Opinion

Here’s how to make ESG ratings true indicators of sustainability

Giorgia Ranzato — November 29, 2023

European policymakers are to decide on how to regulate ESG ratings. The EU needs to ensure that the genuine impacts of companies on the environment, planet and people are captured by ESG ratings, otherwise they will increasingly become a tool for greenwashing

At present, the ESG ratings landscape looks like the Wild West. Unregulated and opaque. Major polluters are getting high ESG scores despite their poor track record. Companies obtain very different scores according to different rating agencies. An increasingly concentrated market is dominated by just a handful of predominantly US players.

The European Commission itself supported two major studies on the ESG rating markets, including one by Blackrock. The conclusions are clear: lack of transparency, comparability, major divergences, and conflicts of interest are widespread. 

This is especially striking in the transport sector. Large polluting companies with slow decarbonisation pathways obtain disturbingly high ratings. Despite being among the biggest CO2 emitters in the world, companies like Toyota or Scania score incredibly high on environmental grounds according to major ESG raters’ assessments. And this is because they massively underweight their lifetime emissions. 

Why does this matter? Despite all these flaws, ESG ratings are too often mistakenly believed to be indicators of sustainability. In fact, while their primary goal should be to evaluate companies based on their sustainability performance, they do not provide a complete and accurate picture.

In practice, the majority of existing ESG ratings predominantly focus on assessing companies’ “financial materiality” – their financial risks deriving from ESG factors – while neglecting the wider impact they have on people and the environment.

Moreover, this assessment often occurs through a peer-to-peer comparison, disregarding the companies’ absolute performance in relation to science-based targets. So oil and gas majors can get away with high scores simply if they behave a little bit better than their competitors. 

All these flaws result in a distorted evaluation, misleading investors and thus preventing companies that are actually making a positive impact on E, S and G from getting the recognition and financing they deserve. 

This is particularly problematic as ESG ratings strongly influence and drive private investments that are necessary to accelerate the green transition. The EU needs to take steps to change this. The Commission proposed back in July a first-ever attempt to regulate the ESG ratings market in Europe.

It should bring increased transparency, a stronger governance and supervision framework and provisions to counter conflicts of interest.

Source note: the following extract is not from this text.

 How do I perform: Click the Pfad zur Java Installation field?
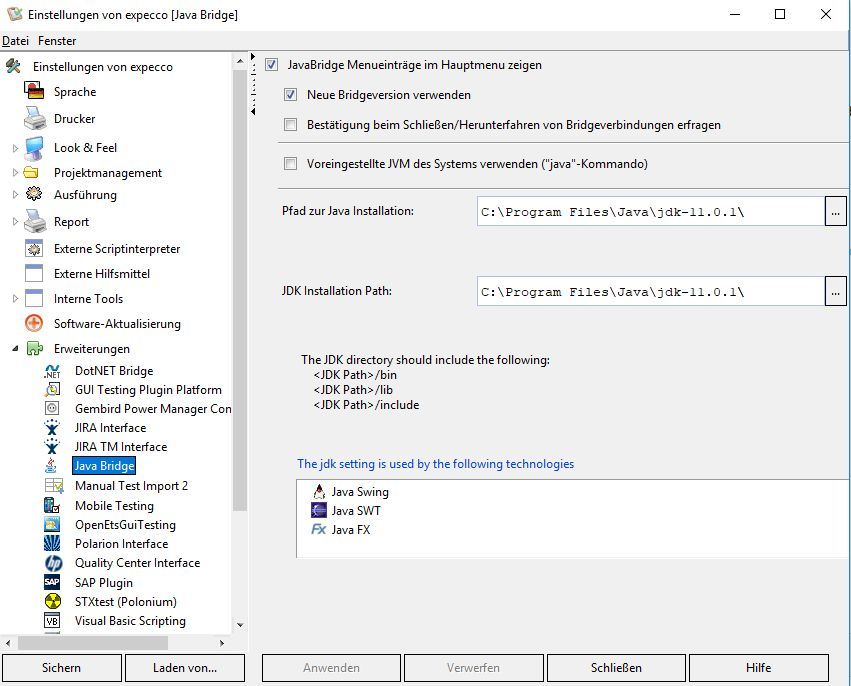click(x=650, y=211)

However, it fails to ensure the quality of ESG ratings. What is the point of increased transparency – knowing how ratings have been elaborated – if they still don’t provide a meaningful picture of the sustainability of a company? We believe that to be reliable indicators they should, at least, assess double materiality and clearly split the score between E, S and G. 

This is where elected representatives of European citizens need to make the difference. The European Parliament has a unique opportunity to make ESG ratings true sustainability ratings.

With the upcoming EU elections, the rush to close files and the ongoing wave of anti-green legislation, one may think this is an unfortunate time for negotiations. Still, fixing ESG ratings is one of the last possibilities under this mandate to complement the EU Sustainable Finance strategy. It holds the potential to connect the dots between other legislation asking companies and investors to disclose more data about their operations, like the EU Taxonomy. 

This is a crucial missing piece in the European Green Deal. Trustful ESG ratings won’t fix the climate crisis by themselves, they’re not a silver bullet. But they should finally become an instrument to steer capital flows towards the most sustainable companies and the ones transitioning the quickest.